LINKE-Chefin: Hirte verhöhnt Bezieher von Arbeitslosengeld 2 / Sachsens SPD schließt sich Kritik an

  • Lesedauer: 3 Min.

Berlin. Die LINKE-Ko-Vorsitzende Katja Kipping hat den neuen Ostbeauftragten wegen seiner Äußerungen zu Hartz IV zum Rücktritt aufgefordert. Der CDU-Politiker Christian Hirte starte »mit der Verhöhnung der Hartz-IV-Bezieher« und springe dem designierten Gesundheitsminister Jens Spahn (CDU) bei, sagte Kipping »Zeit Online« am Dienstag. »Hirte hat sich damit bereits disqualifiziert, den Job sollte er jemand anderem überlassen.«

Im Zusammenhang mit der Diskussion um den zwischenzeitlichen Aufnahmestopp für Ausländer bei der Essener Tafel hatte Spahn gesagt, auch ohne die Tafeln müsse hierzulande niemand hungern. Hartz IV bedeute nicht Armut, sondern sei die Antwort der Solidargemeinschaft auf Armut. Die Äußerungen stießen nicht nur bei SPD, Grünen und LINKEN, sondern auch bei einigen CDU-Politikern auf Kritik.
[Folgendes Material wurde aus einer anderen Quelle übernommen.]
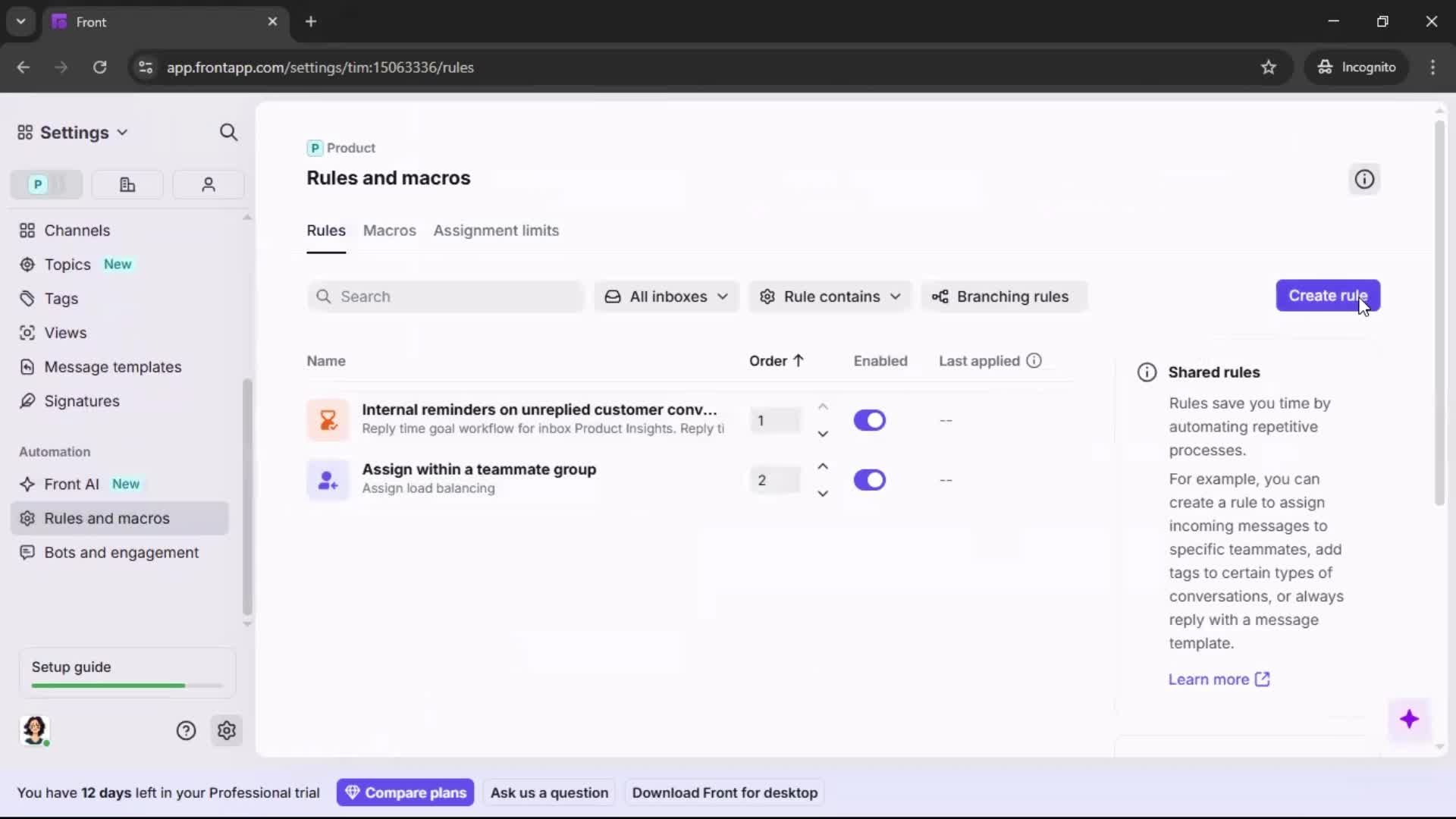
Task: Switch to the Macros tab
Action: coord(389,231)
Hirte stellte sich dagegen hinter Spahn. »Natürlich ist es so, dass, formal gesehen, ein Hartz IV-Empfänger arm ist. Aber der Jens Spahn hat auch recht, dass wir versuchen mit Hartz IV eben dafür zu sorgen, dass keiner völlig durchs Raster fällt«, sagte er dem RBB-Inforadio. Der Thüringer fügte hinzu, er hätte die Aussagen Spahns so nicht getroffen, jedoch habe jeder seinen eigenen Politikstil.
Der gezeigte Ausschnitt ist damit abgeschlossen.